# Orange Cherry Shrimp? (pics added)



## raptor87 (Jan 10, 2008)

I was at my LFS today and saw there were orange shrimp in the tank they keep the amanos in. They also have a tank full of normal red cherry shrimp. I asked the girl what type of shrimp they were and she said that they just get them as cherry shrimp. I asked if they would breed with the red cherry shrimp and make weird hybrids but she didn't know.

They are pretty bright orange but have patterns just like normal cherry shrimp. Has anyone here heard of these?

I didnt think to take a picture with my phone and the guy i normally talk to who does all the ordering wont be in until Wednesday so i couldn't ask him.

The orange ones look pretty neat I might pick some up if they wont interbreed. I am new to shrimp I picked up 5 cherry shrimp on 3-11 and so far no deaths, I have noticed a few have molted. They said the entire shipment was female so I dont know if i even have any males. A couple have less color but i dont know if those are males.


----------



## legomaniac89 (Mar 16, 2008)

It is probably a Neocaridina species. If it looks identical to a RCS aside from the coloring, it will _probably_ be able to breed with pure RCS's. (probably). 

Maybe you could post a pic if you head back there soon? I'm kinda interested what kind this may be now.

With RCS, check the back of the shrimp, right behind the head. If it has a yellowish triangle-like saddle under the carapace, they are female.


----------



## dhavoc (May 4, 2006)

if they are orange pop color (very bright orange) stay away, they do not breed in fw and require brackish to complete the larval stage. i bought a bunch (my daughter loves orange) before reading up on them, and basically threw away money.


----------



## fishscale (May 29, 2007)

Are you referring to the ones native to Hawaii? Those are pretty neat, but as you said, do not breed in freshwater. 
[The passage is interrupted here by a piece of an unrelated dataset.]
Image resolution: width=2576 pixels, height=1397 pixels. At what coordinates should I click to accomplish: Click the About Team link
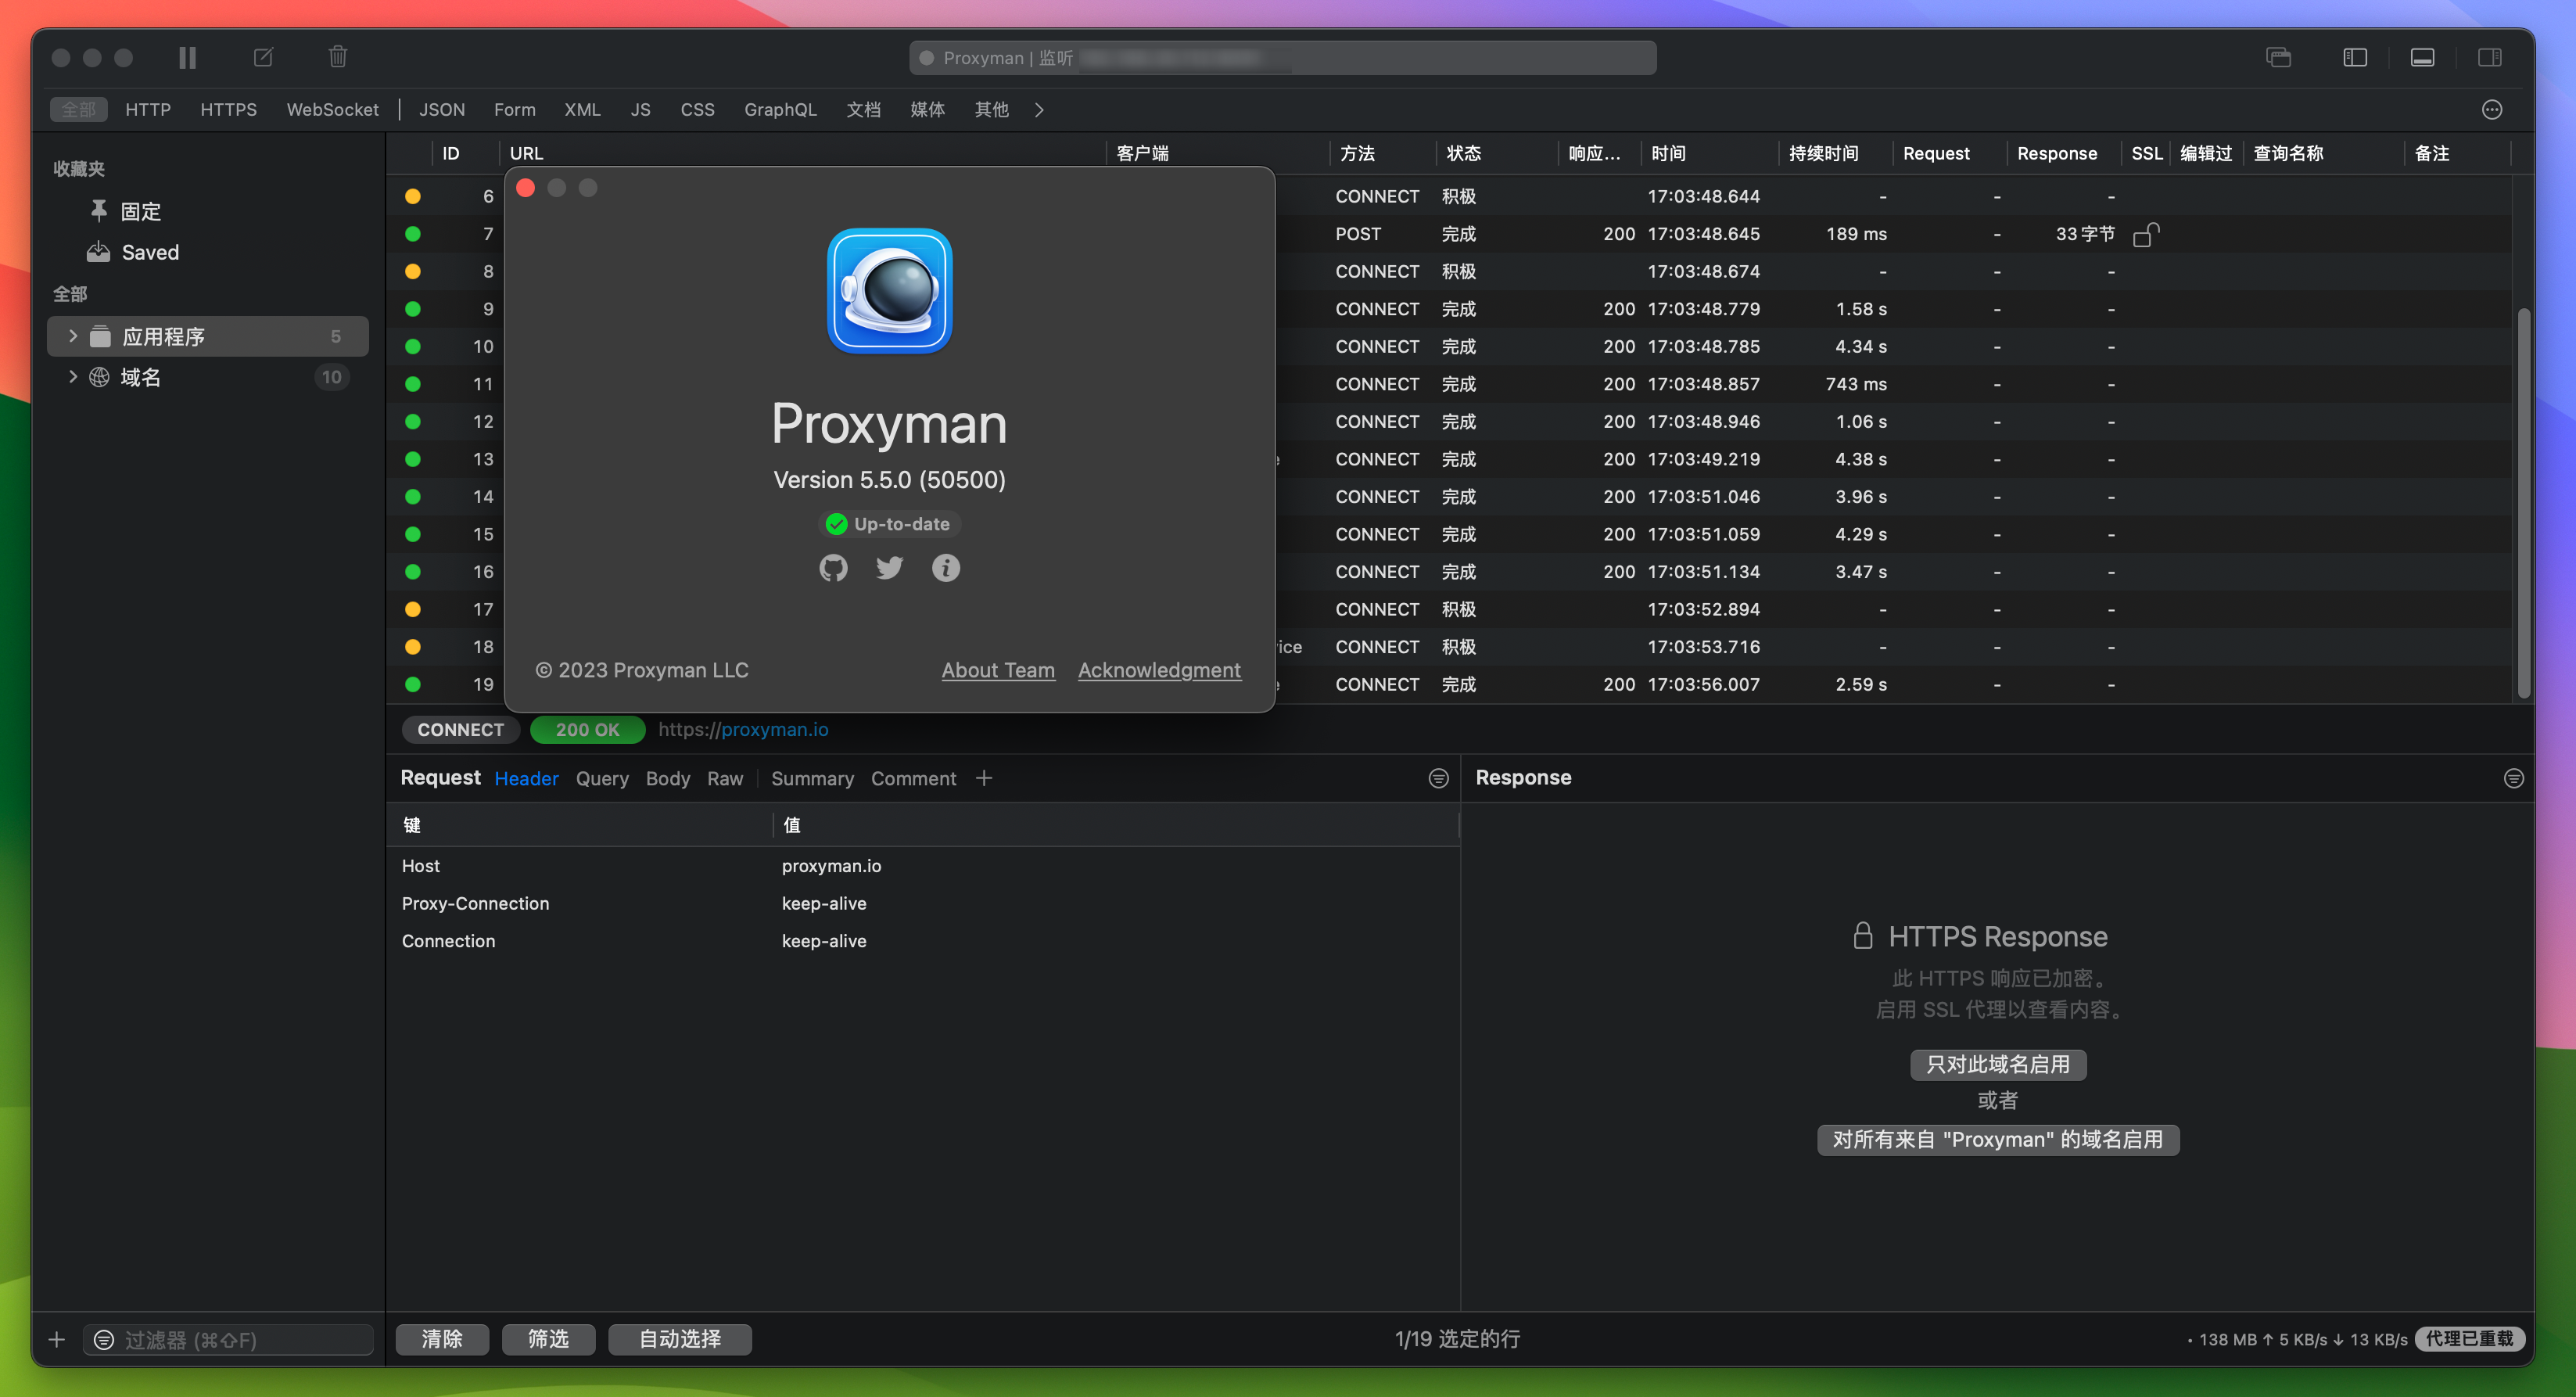[x=997, y=670]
My RCS generate a variety of offspring. I have noticed several morphs. There are the light ones with just a hint of red (these are females, not males, as they have a saddle), orange-ish ones, red ones with an orange stripe down the back, really dark, almost maroon, red ones, and your normal mottled RCS.


----------



## legomaniac89 (Mar 16, 2008)

Yeah I love my RCS. I have the the blood-red colorations in my 20. They really pop under high red spectrum. And they breed like mad.

And dhavoc, do you know the scientific name of the orange shrimp or know where a picture is? I'd like to see what they look like.


----------



## fishscale (May 29, 2007)

http://www.fukubonsai.com/M-L5b2.html

It might not be what he's talking about, it's what I thought he was talking about.


----------



## dhavoc (May 4, 2006)

no, the Hawaii shrimp are opae ula, i was talking about the orange shrimp that resemble RCS in shape. i bought some from a LFS in San Diego. there are several threads on them here and on the shrimpnow forum.


----------



## raptor87 (Jan 10, 2008)

Ok well i just went and bought 5 of them today. I still haven't talked to the guy who does the ordering, but the kid who netted them out for me said that they were from Germany and he did not know the species. I know he actually keeps shrimp so i thought he might know. There are only 3 people that work there so I will check back tomorrow and see if I can get an answer.

here are some pics


----------



## raptor87 (Jan 10, 2008)

sorry to double post but heres one next to one of my RCS


----------



## dhavoc (May 4, 2006)

thats the one i was talking about, they dont breed in fw, they are beautiful, but expensive short timers (mine lived about 6 months). i think they are all wild caught, so they only have about a year to live max.


----------



## legomaniac89 (Mar 16, 2008)

Wow those are pretty awesome. But yeah, Petshrimp.com says they only breed in sw, so enjoy them while you can.


----------



## raptor87 (Jan 10, 2008)

legomaniac89 said:


> Wow those are pretty awesome. But yeah, Petshrimp.com says they only breed in sw, so enjoy them while you can.



so you think they are OPAE-ULA?


----------



## dhavoc (May 4, 2006)

no, they are not opae ula. opae ula are only about 1/8"-1/4" max in size. you have a neocaridina species.


----------



## Ulli Bauer (Mar 12, 2008)

Hi,

those are Caridina propinqua. Some people in Germany are trying to breed them in brackish to salt water, but so far haven't been successful. 

Cheers
Ulli


----------